EXCERPT TO READ —
*** Begin section ***

Do TSH, FT3, and FT4 Impact BAT Visualization of Clinical FDG-PET/CT Images?

1Department of Molecular Imaging and Theranostics, National Institute of Radiological Sciences (NIRS), QST, 4-9-1 Anagawa, Inage-ku, Chiba-shi, Chiba 263-8555, Japan
2Department of Radiology, Faculty of Medicine, University of Miyazaki, 5200 Kihara, Kiyotake-cho, Miyazaki-shi, Miyazaki 889-1692, Japan
3Department of Radiology, Faculty of Medicine, Fukuoka University, 7-45-1 Nanakuma, Jonan-ku, Fukuoka 814-0180, Japan
4Department of Diagnostic Imaging and Nuclear Medicine, Kyoto University, Graduate School of Medicine, No. 54, ShogoinKawahara-cho, Sakyo-ku, Kyoto, Kyoto 606-8507, Japan

Correspondence should be addressed to Ryuichi Nishii

Received 12 September 2017; Revised 29 December 2017; Accepted 4 January 2018; Published 13 February 2018

Academic Editor: Chongzhao Ran

Copyright © 2018 Ryuichi Nishii et al. This is an open access article distributed under the Creative Commons Attribution License, which permits unrestricted use, distribution, and reproduction in any medium, provided the original work is properly cited.

*** End section ***

WORK INSTRUCTION — Extend the front matter of the article on TSH, FT3, FT4, and BAT visualization on FDG-PET/CT, continuing after the copyright notice.

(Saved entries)
*** Begin section ***

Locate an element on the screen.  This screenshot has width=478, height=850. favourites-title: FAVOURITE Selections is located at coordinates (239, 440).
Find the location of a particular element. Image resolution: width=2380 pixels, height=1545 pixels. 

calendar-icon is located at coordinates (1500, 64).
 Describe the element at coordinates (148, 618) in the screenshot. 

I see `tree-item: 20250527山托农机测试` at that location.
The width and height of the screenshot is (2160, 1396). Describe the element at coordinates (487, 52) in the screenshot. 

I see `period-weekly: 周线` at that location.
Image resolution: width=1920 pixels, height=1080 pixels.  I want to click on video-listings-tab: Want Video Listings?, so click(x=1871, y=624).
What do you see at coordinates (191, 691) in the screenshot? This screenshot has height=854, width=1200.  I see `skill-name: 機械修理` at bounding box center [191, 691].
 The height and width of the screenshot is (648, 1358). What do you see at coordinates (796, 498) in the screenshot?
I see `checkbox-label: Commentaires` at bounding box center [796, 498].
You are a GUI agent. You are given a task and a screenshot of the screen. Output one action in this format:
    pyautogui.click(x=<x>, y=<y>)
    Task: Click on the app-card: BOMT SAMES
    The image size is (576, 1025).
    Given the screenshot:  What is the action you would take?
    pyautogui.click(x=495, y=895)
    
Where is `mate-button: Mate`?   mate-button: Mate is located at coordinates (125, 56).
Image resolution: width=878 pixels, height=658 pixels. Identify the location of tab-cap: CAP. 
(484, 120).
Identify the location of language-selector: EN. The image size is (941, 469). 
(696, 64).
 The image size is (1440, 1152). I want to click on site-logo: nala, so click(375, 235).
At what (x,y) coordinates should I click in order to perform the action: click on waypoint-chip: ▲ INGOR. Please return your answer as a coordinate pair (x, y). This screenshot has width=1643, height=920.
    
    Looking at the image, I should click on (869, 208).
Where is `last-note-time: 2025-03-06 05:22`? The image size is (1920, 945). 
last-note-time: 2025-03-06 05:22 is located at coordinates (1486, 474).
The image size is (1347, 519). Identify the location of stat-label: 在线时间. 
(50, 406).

*** End section ***

RESULT FOR THIS TASK —
Objective. We retrospectively analyzed activated BAT visualization on FDG-PET/CT in patients with various conditions and TH levels to clarify the relationships between visualization of BAT on FDG-PET/CT and the effect of TH. Methods. Patients who underwent clinical FDG-PET/CT were reviewed and we categorized patients into 5 groups: (i) thyroid hormone withdrawal (THW) group; (ii) recombinant human thyrotropin (rhTSH) group; (iii) hypothyroidism group; (iv) hyperthyroidism group; and (v) BAT group. A total of sixty-two FDG-PET/CT imaging studies in fifty-nine patients were performed. To compare each group, gender; age; body weight; serum TSH, FT3, and FT4 levels; and outside temperature were evaluated. Results. No significant visualization of BAT was noted in any of the images in the THW, rhTSH, hypothyroidism, and hyperthyroidism groups. All patients in the BAT group were in a euthyroid state. When the BAT-negative and BAT-positive patient groups were compared, it was noted that the minimum and maximum temperature on the day of the PET study and maximum temperature of the one day before the PET study were significantly lower in BAT-positive group than in all those of other groups. Conclusions. Elevated TSH condition before RIT, hyperthyroidism, or hypothyroidism did not significantly impact BAT visualization of clinical FDG-PET/CT images.